With Valentine's day rapidly approaching, you might have several romantic gift ideas in mind. But what happens when February 14 rolls around and you still haven't found a gift? According to one study by researchers from UC Berkeley, Stanford and the University of Chicago, your perspective on holiday gift-buying may change dramatically as the big day approaches. In an article that appeared in the Journal of Consumer Research, the authors explained that as the event draws nearer, consumers become less concerned with buying a gift that will result in a positive response and more concerned with finding something that will help avoid a fight.
"Last-minute shoppers on a tight deadline will pay more for a product advertised as a means to prevent a negative outcome (such as disappointing their spouse) than for a product advertised as a means to promote a positive outcome (such as thrilling their spouse with the perfect gift)," explains Jennifer L. Aaker of the University of Chicago.
In a series of three experiments conducted with hundreds of college student participants, researchers found that the amount of time available to make a purchase is a major influence on consumer behavior.
For example, one experiment asked participants to imagine that they were considering a European vacation. Some of the students were told to consider last minute vacation offers, while others considered a vacation that was months away. Then, participants were then presented with ads from a fictional travel website. Some of the ads focused on positive outcomes ("Get the best deals! and "Give yourself a memorable vacation!") while other focused on avoiding a negative outcome ("Don't get stuck at home!" and "Don't get ripped off!"). After viewing these ads, participants then wrote down a dollar amount that they were willing to pay for the vacation tickets.
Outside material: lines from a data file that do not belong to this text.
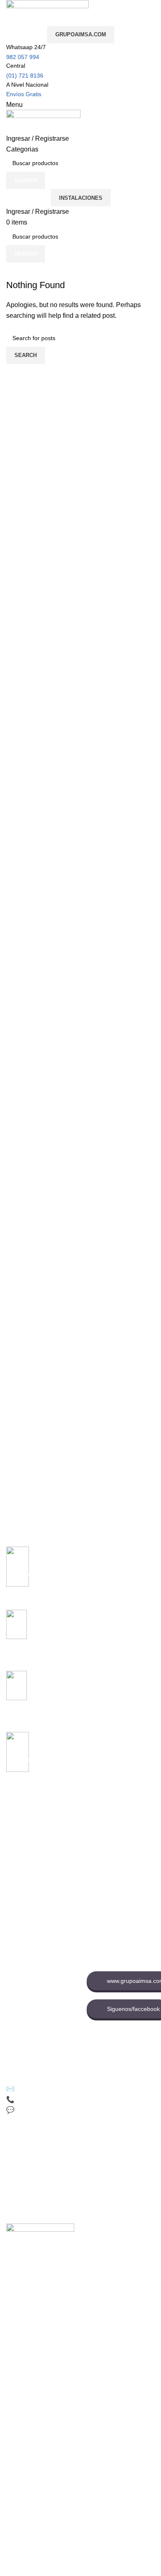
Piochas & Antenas (30, 1897)
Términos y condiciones (37, 1994)
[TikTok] (37, 2146)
The study found that participants who were planning a last minute vacation were willing to pay an average of nearly $180 more than those planning a vacation that was months away.
The findings have important implications for both consumers and advertisers. For example, marketers promoting products and services that are prevention-oriented (such as insurance and health care) should focus on how buying something can help consumers avoid immediate negative consequences. For consumers, the study suggests that buyers should exercise caution when buying at the last minute.
The Psychology of Love
Reference: Theriault, C., Aaker, J.L, and Pennington, G.L. (2008) Time will tell: The distant appeal of promotion and imminent appeal of prevention. Journal of Consumer Research, 34, 670-681.